Поразившего мое воображение паренька я изредка видел таким же оборванным и голодным, какими были мы все. Кажется, он иногда подрабатывал разнорабочим в столовой, или, как мы ее называли, «суп-станции» (были еще такие словообразования: «суп-тропики», т. е. Ашхабад, «супостат» — человек, стоящий в очереди за супом впереди тебя, и т. д.).
Кончилась Ашхабадская эвакуация, я поехал в Свердловск, где находился родной Государственный астрономический институт имени Штернберга. Это было тяжелейшее время — к мучениям голода прибавился холод. Меня не брали в армию из-за глаз. Иногда просто не хотелось жить.
В апреле 1943 г. — ранняя пташка! — я вернулся из эвакуации в Москву, показавшуюся совершенно пустой. Странно, но я плохо помню детали моей тогдашней московской жизни.
В конце 1944 г. вернулся из эвакуации мой шеф по аспирантуре милейший Николай Николаевич Парийский. Встретились радостно — ведь не виделись три года, и каких! Пошли расспросы, большие и малые новости. «А где X? А куда попала семья У?» Кого только не вспомнили. Все имеет свой конец, и список общих друзей и знакомых через некоторое время (немалое!) был практически исчерпан. И разговор вроде бы пошел уже не о самых животрепещущих предметах. Между прочим Н. Н. сказал: «А у Игоря Евгеньевича (Тамма — старого друга Н. Н.) появился совершенно необыкновенный аспирант. Таких раньше не было, даже В. Л. (Гинзбург) ему в подметки не годится!» — «Как же его фамилия?» — «Подождите, подождите, главное, такая простая фамилия, все вертится в голове, черт побери, совсем склеротиком стал!» Ну, это было так типично для Николая Николаевича, известного в астрономическом мире своей легендарной рассеянностью. А я подумал тогда: «Ведь весь выпуск физфака МГУ военного времени прошел передо мной в ашхабадском эшелоне.
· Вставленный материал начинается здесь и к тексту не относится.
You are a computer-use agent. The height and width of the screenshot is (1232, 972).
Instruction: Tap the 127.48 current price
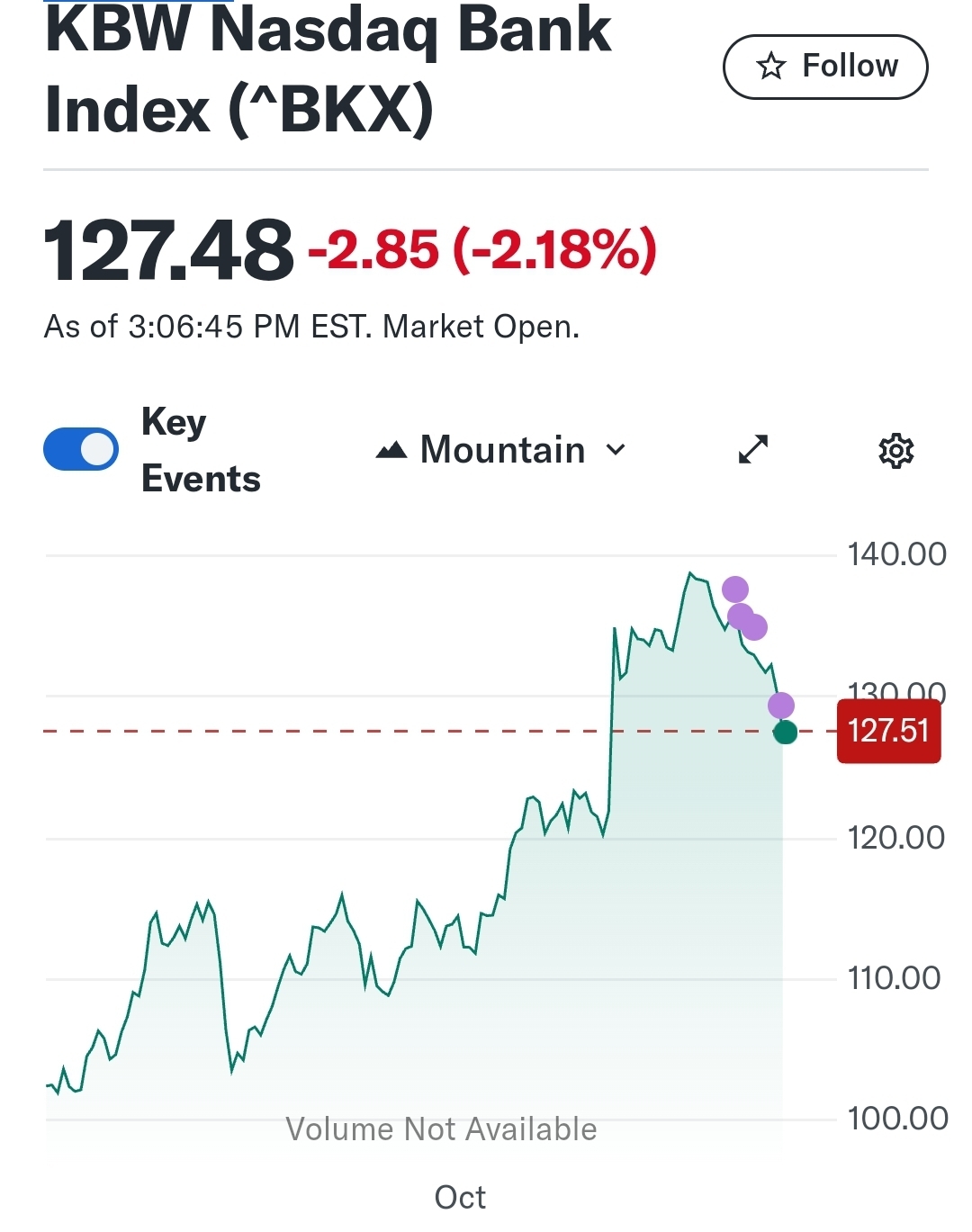tap(168, 249)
Где же был там этот выдающийся аспирант?» И в то же мгновение я нашел его: это мог быть только мой сосед по нарам в теплушке, который так удивил меня, проштудировав Гайтлера. «Это Андрей Сахаров?» — спросил я Николая Николаевича. «Во-во, такая простая фамилия, а выскочила из головы!»
Я не видел его после Ашхабада 24 года. В 1966 г., как раз в день моего пятидесятилетия, меня выбрали (с пятой попытки) в членкоры АН СССР. На ближайшем осеннем собрании академии Яков Борисович Зельдович сказал мне: «Хочешь, я познакомлю тебя с Сахаровым?» Еле протискавшись через густую толпу, забившую фойе Дома ученых, Я. Б. представил меня Андрею. «А мы давно знакомы», — сказал тот. Я его узнал сразу — только глаза глубже запали. Странно, но лысина совершенно не портила его благородного облика.
В конце мая 1971 г., в день 50-летия Андрея Дмитриевича, я подарил ему чудом уцелевший тот самый экземпляр книги Гайтлера «Квантовая теория излучения». Он был тронут до глубины души, и, похоже, у нас на глазах навернулись слезы.
Что же мне ему подарить к его шестидесятилетнему юбилею?
Речь будет идти, конечно, не о применениях кинотехники в астрономической науке, скажем, при исследовании динамики развития протуберанцев методом Лио. Просто я хочу поделиться воспоминаниями о своих многочисленных контактах с деятелями «важнейшего из всех искусств». По роду своей работы мне, в частности, приходилось давать консультации режиссерам как научно-популярных, так и «настоящих» фильмов, а также писать рецензии на некоторые сценарии.
Первое воспоминание о моей деятельности в этой области относится еще к 1946 г., когда я только начинал свою астрономическую карьеру и был молодым кандидатом наук. Уж не помню, как это получилось, но я консультировал одну довольно странную кинодаму по фамилии Нечволодова. Она написала сценарий научно-популярного фильма о солнечной активности, который мне надлежало выправить и привести хоть в какое-то соответствие с наукой. Сценарий был ужасен, и я с ним изрядно помучился, главным образом по причине упорного сопротивления кинодамы. Я почему-то запомнил, что она никак не хотела называть протуберанцы своим именем. «Они же протубурансы!» — упрямо твердила дама, доводя неопытного консультанта до отчаяния. Не знаю, дошла ли эта короткометражка до экрана.